Arrays. I can declare an array and return an arbitrary element from it:
S := {2,4,6,8,10}
S[[3]]
6
I can also do the same things for an anonymous array:
{2,4,6,8,10}[[3]]
6
In both cases, I request the third element of the array in double square brackets, and Mathematica returns with the number 6. I can request a random element as was shown in previour posts, but it would be better to name the array:
S[[Random[Integer,{1,Length[S]}]]]
The above statement returns a random element from an array without needing to know the length of the array. I could include it in my bag of tricks, since it would resemble sampling, especially if I sample a certain number of times.
Sampling with replacement means picking an element e from a set S without removing it. With sets, that amounts to just choosing elements from a set while allowing repetition. We don’t even need numbers. What about letters?

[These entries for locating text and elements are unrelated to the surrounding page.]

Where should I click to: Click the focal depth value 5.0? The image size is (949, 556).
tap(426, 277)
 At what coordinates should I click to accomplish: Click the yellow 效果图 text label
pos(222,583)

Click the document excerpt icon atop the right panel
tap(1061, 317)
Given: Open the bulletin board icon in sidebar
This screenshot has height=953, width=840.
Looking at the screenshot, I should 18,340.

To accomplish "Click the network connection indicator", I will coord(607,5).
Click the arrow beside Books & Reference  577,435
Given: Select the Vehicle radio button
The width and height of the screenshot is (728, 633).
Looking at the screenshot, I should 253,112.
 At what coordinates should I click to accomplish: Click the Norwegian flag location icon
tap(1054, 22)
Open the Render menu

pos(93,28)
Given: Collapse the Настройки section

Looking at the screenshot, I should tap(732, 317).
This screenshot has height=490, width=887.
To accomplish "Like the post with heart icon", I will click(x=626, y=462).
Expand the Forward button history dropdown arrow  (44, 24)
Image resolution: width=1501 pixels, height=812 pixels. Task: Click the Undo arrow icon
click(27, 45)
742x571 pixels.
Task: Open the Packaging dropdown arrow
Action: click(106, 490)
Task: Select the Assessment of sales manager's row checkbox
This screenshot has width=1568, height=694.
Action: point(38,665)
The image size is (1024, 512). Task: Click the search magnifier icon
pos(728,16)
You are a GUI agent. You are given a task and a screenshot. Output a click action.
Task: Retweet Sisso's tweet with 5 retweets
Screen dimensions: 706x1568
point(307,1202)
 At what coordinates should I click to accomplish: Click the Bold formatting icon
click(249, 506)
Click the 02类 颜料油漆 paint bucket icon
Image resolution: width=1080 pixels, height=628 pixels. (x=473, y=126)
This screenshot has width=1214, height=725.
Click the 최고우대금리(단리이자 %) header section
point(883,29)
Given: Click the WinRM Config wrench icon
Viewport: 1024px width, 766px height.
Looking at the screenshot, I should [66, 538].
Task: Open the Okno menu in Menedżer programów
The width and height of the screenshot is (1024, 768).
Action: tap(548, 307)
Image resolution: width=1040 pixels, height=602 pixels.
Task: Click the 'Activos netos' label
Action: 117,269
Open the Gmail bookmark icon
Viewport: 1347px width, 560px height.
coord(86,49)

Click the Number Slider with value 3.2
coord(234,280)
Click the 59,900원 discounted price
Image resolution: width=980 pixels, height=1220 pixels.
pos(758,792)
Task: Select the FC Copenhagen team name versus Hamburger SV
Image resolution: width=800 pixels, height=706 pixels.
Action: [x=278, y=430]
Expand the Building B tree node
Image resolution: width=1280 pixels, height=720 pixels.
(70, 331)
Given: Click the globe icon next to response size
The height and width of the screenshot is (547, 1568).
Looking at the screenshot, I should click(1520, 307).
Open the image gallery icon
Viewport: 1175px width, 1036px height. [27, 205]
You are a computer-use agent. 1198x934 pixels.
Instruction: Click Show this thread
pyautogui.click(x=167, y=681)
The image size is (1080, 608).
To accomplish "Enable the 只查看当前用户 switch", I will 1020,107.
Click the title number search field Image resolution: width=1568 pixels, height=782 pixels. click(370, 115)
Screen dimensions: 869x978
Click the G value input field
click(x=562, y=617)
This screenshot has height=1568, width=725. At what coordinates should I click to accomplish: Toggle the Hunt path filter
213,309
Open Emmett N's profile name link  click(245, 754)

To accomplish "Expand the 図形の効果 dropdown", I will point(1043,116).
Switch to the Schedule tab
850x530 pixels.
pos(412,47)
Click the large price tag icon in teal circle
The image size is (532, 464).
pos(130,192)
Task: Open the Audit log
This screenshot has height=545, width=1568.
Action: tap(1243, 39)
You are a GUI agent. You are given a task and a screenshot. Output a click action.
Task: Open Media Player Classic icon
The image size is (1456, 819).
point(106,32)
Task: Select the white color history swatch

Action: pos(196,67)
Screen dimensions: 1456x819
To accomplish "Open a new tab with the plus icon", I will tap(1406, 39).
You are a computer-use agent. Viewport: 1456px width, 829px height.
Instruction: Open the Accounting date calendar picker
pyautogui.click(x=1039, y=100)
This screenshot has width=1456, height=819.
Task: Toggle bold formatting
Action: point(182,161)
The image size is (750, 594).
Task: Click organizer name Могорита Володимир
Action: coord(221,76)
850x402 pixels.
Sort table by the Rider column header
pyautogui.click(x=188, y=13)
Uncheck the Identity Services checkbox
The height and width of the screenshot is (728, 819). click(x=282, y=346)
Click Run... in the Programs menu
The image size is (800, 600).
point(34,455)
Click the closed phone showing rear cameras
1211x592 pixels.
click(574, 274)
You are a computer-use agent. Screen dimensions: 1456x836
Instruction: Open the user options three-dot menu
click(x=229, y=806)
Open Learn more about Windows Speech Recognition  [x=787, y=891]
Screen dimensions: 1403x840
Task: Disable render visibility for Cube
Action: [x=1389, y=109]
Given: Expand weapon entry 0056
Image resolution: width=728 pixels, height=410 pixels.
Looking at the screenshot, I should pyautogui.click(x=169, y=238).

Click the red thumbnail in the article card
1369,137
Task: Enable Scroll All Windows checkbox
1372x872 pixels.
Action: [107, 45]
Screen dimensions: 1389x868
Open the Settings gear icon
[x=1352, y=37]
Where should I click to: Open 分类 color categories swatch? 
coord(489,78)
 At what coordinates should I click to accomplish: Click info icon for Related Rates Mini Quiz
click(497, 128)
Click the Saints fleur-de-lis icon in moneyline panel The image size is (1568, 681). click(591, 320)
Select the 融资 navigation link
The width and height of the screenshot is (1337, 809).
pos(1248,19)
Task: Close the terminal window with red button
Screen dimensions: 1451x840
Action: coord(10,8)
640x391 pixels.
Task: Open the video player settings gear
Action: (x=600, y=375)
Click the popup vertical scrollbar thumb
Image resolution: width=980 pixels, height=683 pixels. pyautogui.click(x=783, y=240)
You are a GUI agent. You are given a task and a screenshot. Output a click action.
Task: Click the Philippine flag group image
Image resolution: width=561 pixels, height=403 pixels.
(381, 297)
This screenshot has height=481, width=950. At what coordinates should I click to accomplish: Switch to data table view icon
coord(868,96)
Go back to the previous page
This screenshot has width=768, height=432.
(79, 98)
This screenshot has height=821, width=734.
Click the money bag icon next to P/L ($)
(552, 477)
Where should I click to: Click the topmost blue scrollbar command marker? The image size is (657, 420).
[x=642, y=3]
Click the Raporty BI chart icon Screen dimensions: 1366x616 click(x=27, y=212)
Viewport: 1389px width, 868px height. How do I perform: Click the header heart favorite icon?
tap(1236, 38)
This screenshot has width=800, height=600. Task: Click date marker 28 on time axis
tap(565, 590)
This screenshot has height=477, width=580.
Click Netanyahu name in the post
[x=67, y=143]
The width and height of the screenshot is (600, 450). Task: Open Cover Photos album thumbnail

Let’s re-define the set S thusly:
S:={a,b,c,d,e,f,g,h,i,j,k,l}
Now, let’s define a function called “pick[n]” which chooses some quantity of letters from S by passing the number of choices to it as “n”:
pick[n_]:=Table[S[[Random[Integer,{1,Length[S]}]]],{n}]
That’s a lot of nested brackets. But recall that the Table[] function generated a set of size n by executing the function in the first parameter n times, and returning the result as an array. But here, the function is passed into the Random[] function, which determines the array index of the element chosen from S. So, two calls to pick returned these for me:
pick[4]
{b,e,a,d}
pick[4]
{h,g,h,d}
So, as you can see, we have repetition.